Everybody should to know PostgreSQL's stats views: pg_stat_user_tables, pg_stat_database. There are lot of interesting values. For better interpretation we need a difference of these values in some time. It is impossible to get previous value with clean SQL, but in Postgres we can use PLpgSQL, and we can use custom configure variables as session variables.
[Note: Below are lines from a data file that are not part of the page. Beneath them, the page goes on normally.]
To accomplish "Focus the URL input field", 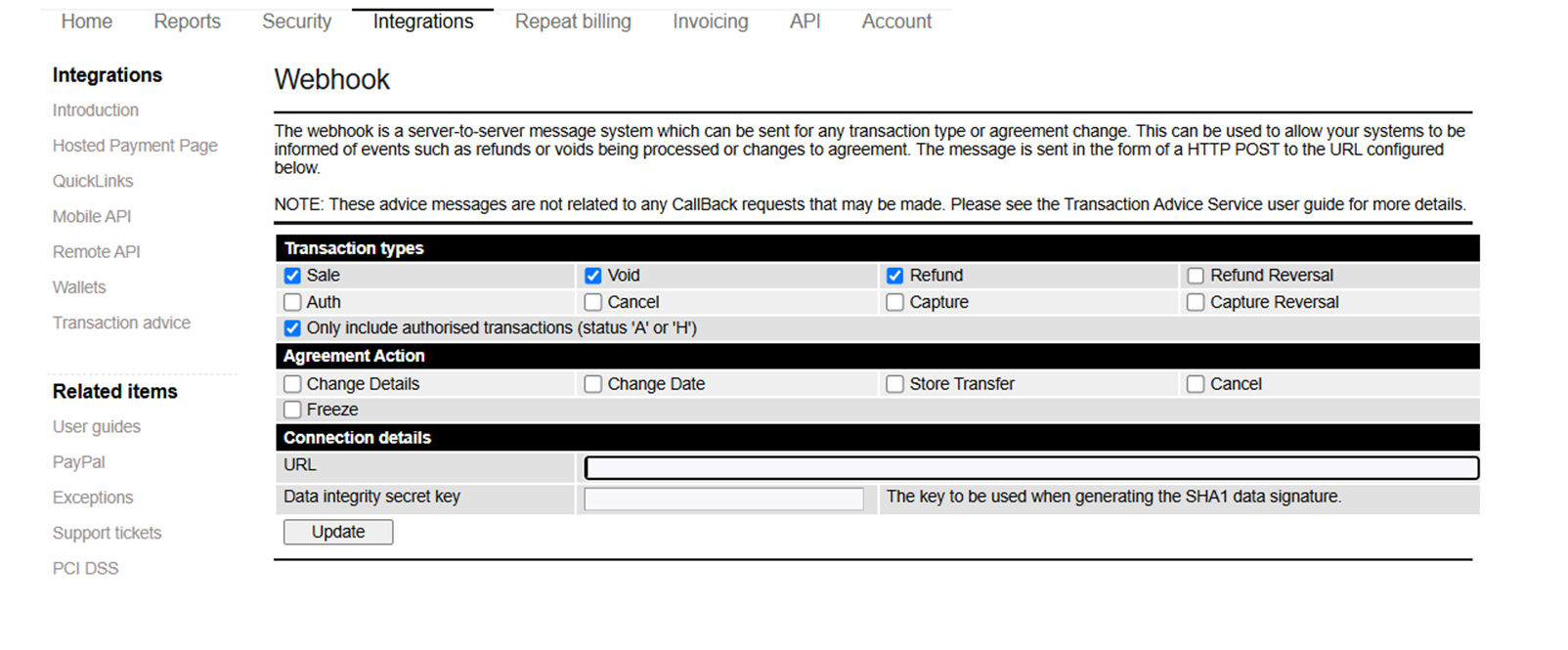I will coord(1031,468).
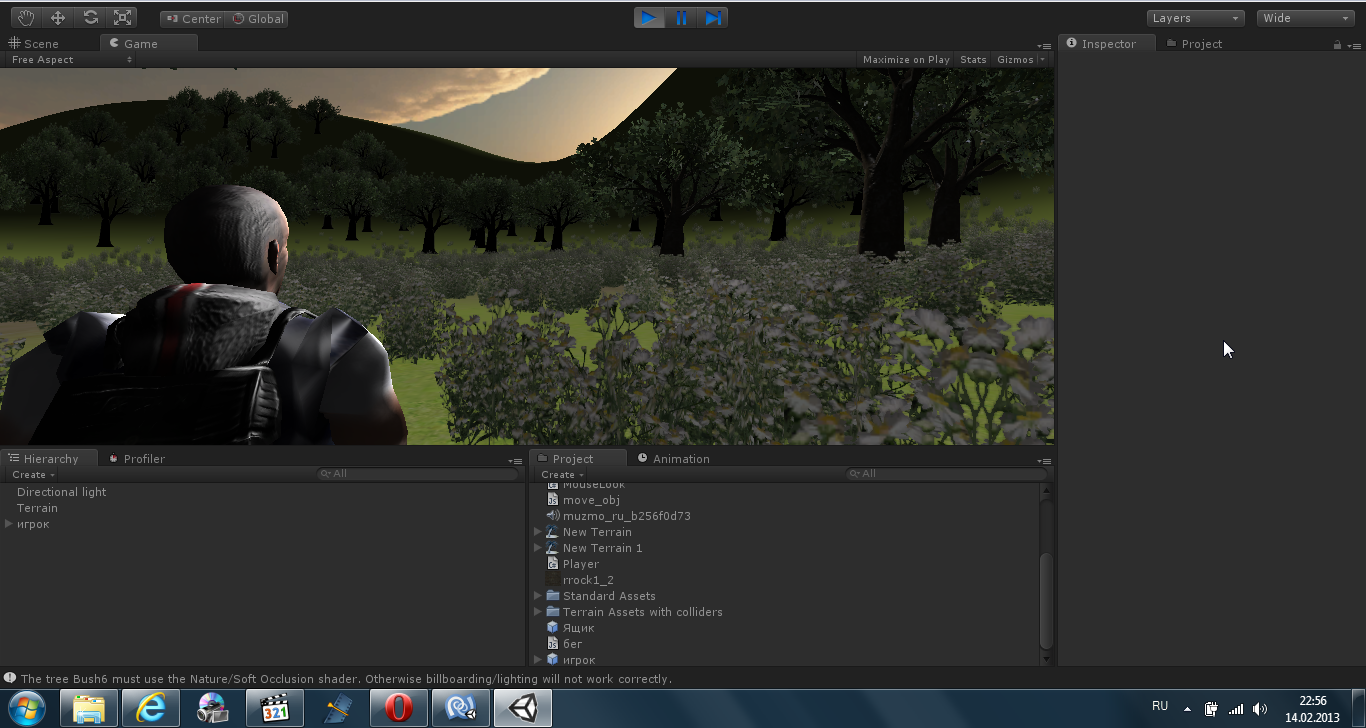
Task: Click the Project panel vertical scrollbar
Action: coord(1047,600)
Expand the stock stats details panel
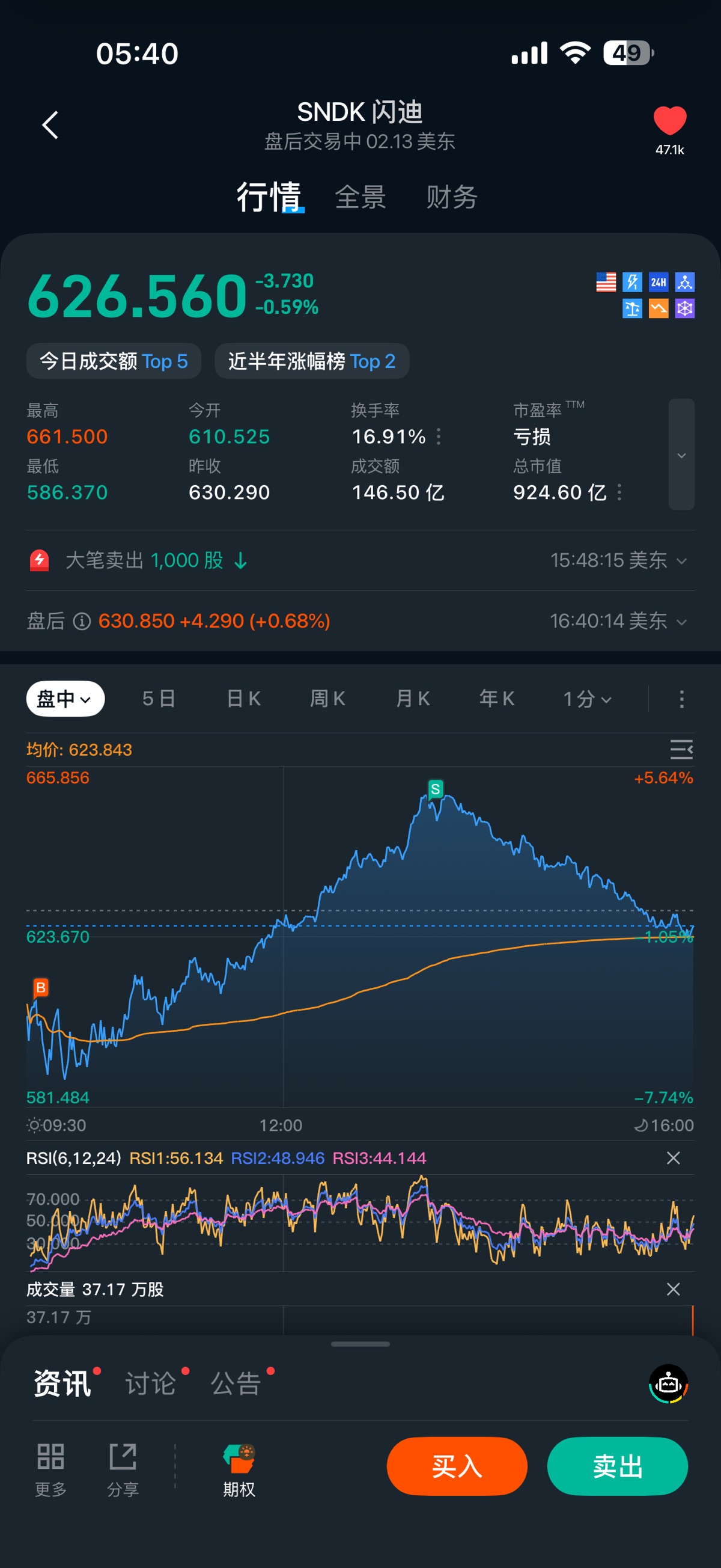721x1568 pixels. coord(681,455)
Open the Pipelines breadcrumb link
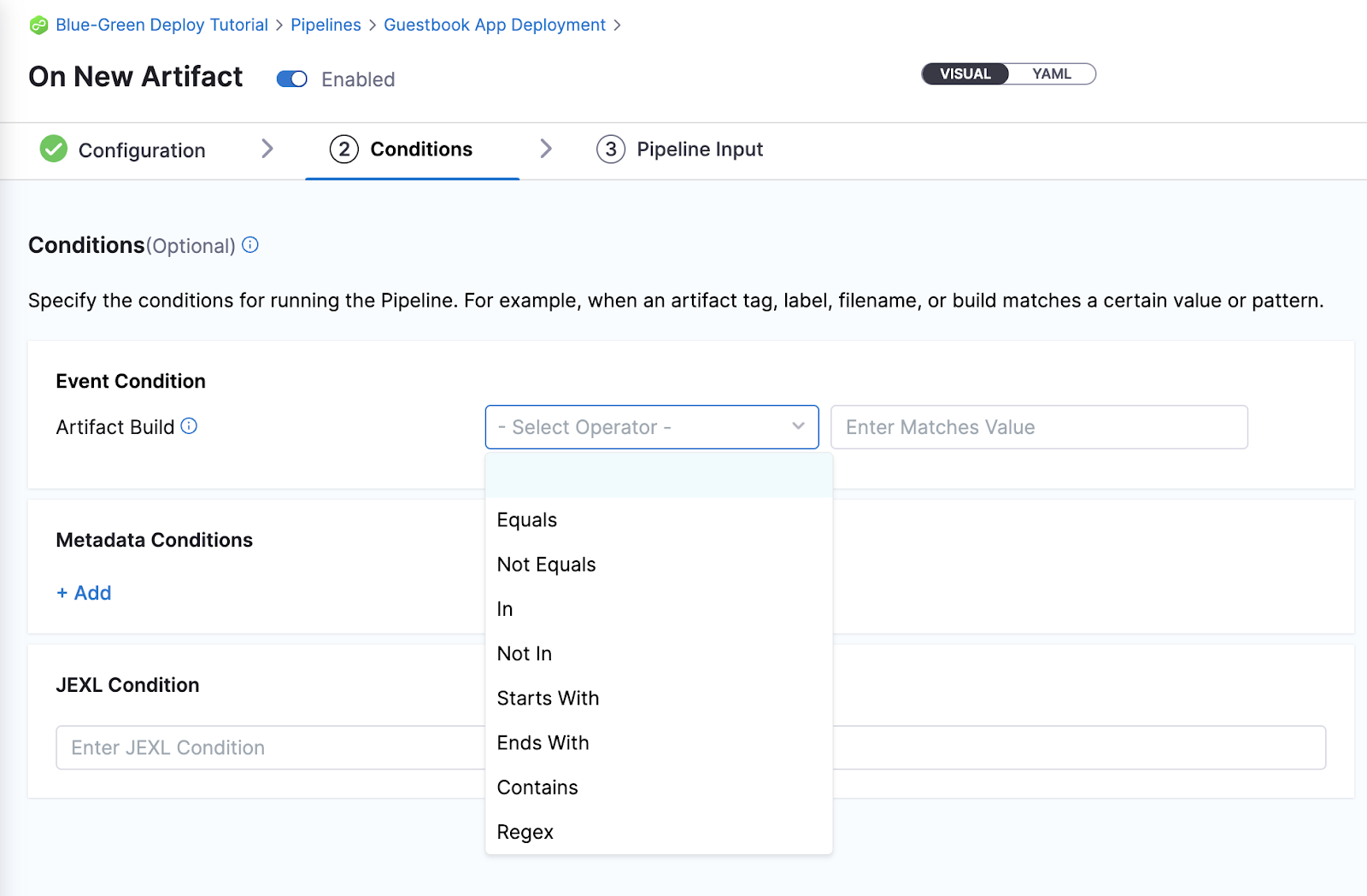This screenshot has height=896, width=1367. click(326, 25)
I wrote function buffer, that returns difference between current value and buffered, and save current value to buffer:

CREATE OR REPLACE FUNCTION public.buffer_dif(text, bigint)
 RETURNS bigint
 LANGUAGE plpgsql
AS $function$
DECLARE r bigint;
BEGIN
  r := $2 - current_setting($1, true)::bigint;
  PERFORM set_config($1, $2::text, false);
  RETURN r;
END;
$function$

Now I can prepare query:
SELECT datname,
       buffer_dif('x.xact_commit_' || datname, xact_commit) AS commits, 
       buffer_dif('x.tup_inserted_' || datname, tup_inserted) AS inserted
  FROM pg_stat_database
 WHERE datname IS NOT NULL;

I can repeat this query every 1 second by psql command \watch:

^Cpostgres=# \watch 1
Čt 2. dubna 2020, 21:33:59 (every 1s)

┌───────────┬─────────┬──────────┐
│  datname  │ commits │ inserted │
╞═══════════╪═════════╪══════════╡
│ postgres  │       1 │        0 │
│ template1 │       0 │        0 │
│ template0 │       0 │        0 │
└───────────┴─────────┴──────────┘
(3 rows)

Čt 2. dubna 2020, 21:34:00 (every 1s)

┌───────────┬─────────┬──────────┐
│  datname  │ commits │ inserted │
╞═══════════╪═════════╪══════════╡
│ postgres  │       1 │        0 │
│ template1 │       0 │        0 │
│ template0 │       0 │        0 │
└───────────┴─────────┴──────────┘
(3 rows)

Čt 2. dubna 2020, 21:34:01 (every 1s)

┌───────────┬─────────┬──────────┐
│  datname  │ commits │ inserted │
╞═══════════╪═════════╪══════════╡
│ postgres  │       1 │        0 │
│ template1 │       0 │        0 │
│ template0 │       0 │        0 │
└───────────┴─────────┴──────────┘
(3 rows)

Now I can see 1 sec differences of incremental metrics without any other tools.